Ainsi que nous l’avons vu, la première éclosion de la peinture à l’huile dans les pays du Nord avait brillé d’un incomparable éclat avec le génie des Van Eyck ; mais pas plus avant eux que chez leurs successeurs immédiats, on ne saurait véritablement parler d’une École hollandaise distincte de l’École flamande primitive. Avec les premières années du XVIIe siècle, des différences profondes allaient s’accuser entre les visées artistiques des Flandres et celles des Pays-Bas. Le pays tout entier, il est vrai, s’était soulevé contre la tyrannie étrangère pour secouer le joug de l’Espagnol. Cependant, la lutte dans les provinces du Midi n’avait été ni si vive, ni si opiniâtre que dans celles du Nord et tandis que les premières acceptaient, avec la paix, le régime de transaction auquel pendant longtemps elles devaient rester soumises, les autres, au contraire, ne se prêtaient à aucun accommodement et ne déposaient les armes qu’après avoir conquis leur entière indépendance.
En même temps que cette scission politique, s’opérait aussi le partage entre les deux Écoles jusque-là réunies. Alors que, fidèle à ses anciennes traditions, l’École flamande trouvait à Anvers son principal centre d’activité, l’École hollandaise, de son côté, dans les conditions très particulières qui lui étaient faites, inaugurait un art nouveau et tout à fait original.
En dépit des différences assez tranchées qui caractérisent l’une et l’autre de ces écoles voisines, il existe entre elles – est-il besoin de le dire ? – bien des liens et des affinités. Ni dans l’espace, ni dans le temps, les lignes de démarcation, par lesquelles la critique essaie d’établir ces sortes de délimitations, ne se présentent jamais avec une rigueur absolue. C’est ainsi qu’entre la Flandre catholique et la Hollande protestante, la ville d’Utrecht a tenu, dans l’histoire du paysage, une place intermédiaire qu’expliquent à la fois sa situation géographique et les croyances religieuses auxquelles elle était restée attachée.

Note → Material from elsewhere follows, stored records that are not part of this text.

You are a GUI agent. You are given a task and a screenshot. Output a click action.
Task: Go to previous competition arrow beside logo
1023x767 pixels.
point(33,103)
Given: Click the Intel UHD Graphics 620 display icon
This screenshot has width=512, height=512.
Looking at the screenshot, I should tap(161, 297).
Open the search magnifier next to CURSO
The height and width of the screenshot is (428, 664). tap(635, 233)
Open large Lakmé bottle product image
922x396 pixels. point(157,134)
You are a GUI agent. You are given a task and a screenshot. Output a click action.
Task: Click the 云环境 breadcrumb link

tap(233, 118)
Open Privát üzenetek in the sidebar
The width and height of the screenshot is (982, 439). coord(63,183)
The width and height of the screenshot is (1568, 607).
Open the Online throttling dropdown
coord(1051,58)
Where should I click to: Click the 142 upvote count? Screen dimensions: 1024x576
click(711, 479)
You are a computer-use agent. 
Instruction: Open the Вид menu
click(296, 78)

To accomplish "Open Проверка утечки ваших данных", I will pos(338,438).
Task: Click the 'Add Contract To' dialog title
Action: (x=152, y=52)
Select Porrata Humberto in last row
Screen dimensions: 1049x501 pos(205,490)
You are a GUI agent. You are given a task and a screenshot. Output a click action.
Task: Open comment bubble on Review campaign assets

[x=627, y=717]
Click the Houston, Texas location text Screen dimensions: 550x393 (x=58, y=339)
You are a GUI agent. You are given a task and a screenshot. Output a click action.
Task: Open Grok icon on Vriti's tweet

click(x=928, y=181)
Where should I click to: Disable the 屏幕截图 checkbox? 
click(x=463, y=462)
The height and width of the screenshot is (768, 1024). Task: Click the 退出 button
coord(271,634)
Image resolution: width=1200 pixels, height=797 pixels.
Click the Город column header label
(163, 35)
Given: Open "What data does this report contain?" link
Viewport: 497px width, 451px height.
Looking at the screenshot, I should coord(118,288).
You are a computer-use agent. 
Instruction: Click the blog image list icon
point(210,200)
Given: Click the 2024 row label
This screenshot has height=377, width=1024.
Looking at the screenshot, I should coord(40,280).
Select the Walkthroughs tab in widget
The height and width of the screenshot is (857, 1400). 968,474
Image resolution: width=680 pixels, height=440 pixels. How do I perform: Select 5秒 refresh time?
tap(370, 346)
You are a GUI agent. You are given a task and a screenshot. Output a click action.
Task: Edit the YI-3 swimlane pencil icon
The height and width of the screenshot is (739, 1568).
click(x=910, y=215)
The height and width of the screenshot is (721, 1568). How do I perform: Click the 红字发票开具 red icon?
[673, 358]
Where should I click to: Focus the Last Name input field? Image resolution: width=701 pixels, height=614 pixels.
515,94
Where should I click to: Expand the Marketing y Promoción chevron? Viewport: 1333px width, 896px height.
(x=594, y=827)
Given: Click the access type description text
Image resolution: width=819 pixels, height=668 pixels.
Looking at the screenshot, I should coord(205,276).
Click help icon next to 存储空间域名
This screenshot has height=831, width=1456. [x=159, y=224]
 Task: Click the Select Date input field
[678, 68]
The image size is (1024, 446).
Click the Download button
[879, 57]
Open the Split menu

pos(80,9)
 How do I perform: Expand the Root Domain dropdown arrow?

Utrecht, on le voit, était dès lors un centre artistique très important et, les premiers, les artistes qui y étaient nés ou qui s’y étaient fixés, cédaient au courant qui entraînait peu à peu vers l’Italie leurs confrères de tous les pays. C’est chez ces étrangers, qui affluaient à ce moment à Rome, que l’art italien allait, après les Carrache et Caravage, trouver des continuateurs et devenir un art cosmopolite dont l’Allemand Elsheimer, les frères Bril venus des Flandres, et après eux deux Français établis dans la Ville éternelle, Poussin et le Lorrain furent les représentants les plus en vue. À Utrecht même, Abraham Bloemaert (1564-1651) – bien qu’il n’y fût pas né et qu’il n’ait jamais vu l’Italie – peut être considéré comme le chef de cette école des Hollandais « italianisants ».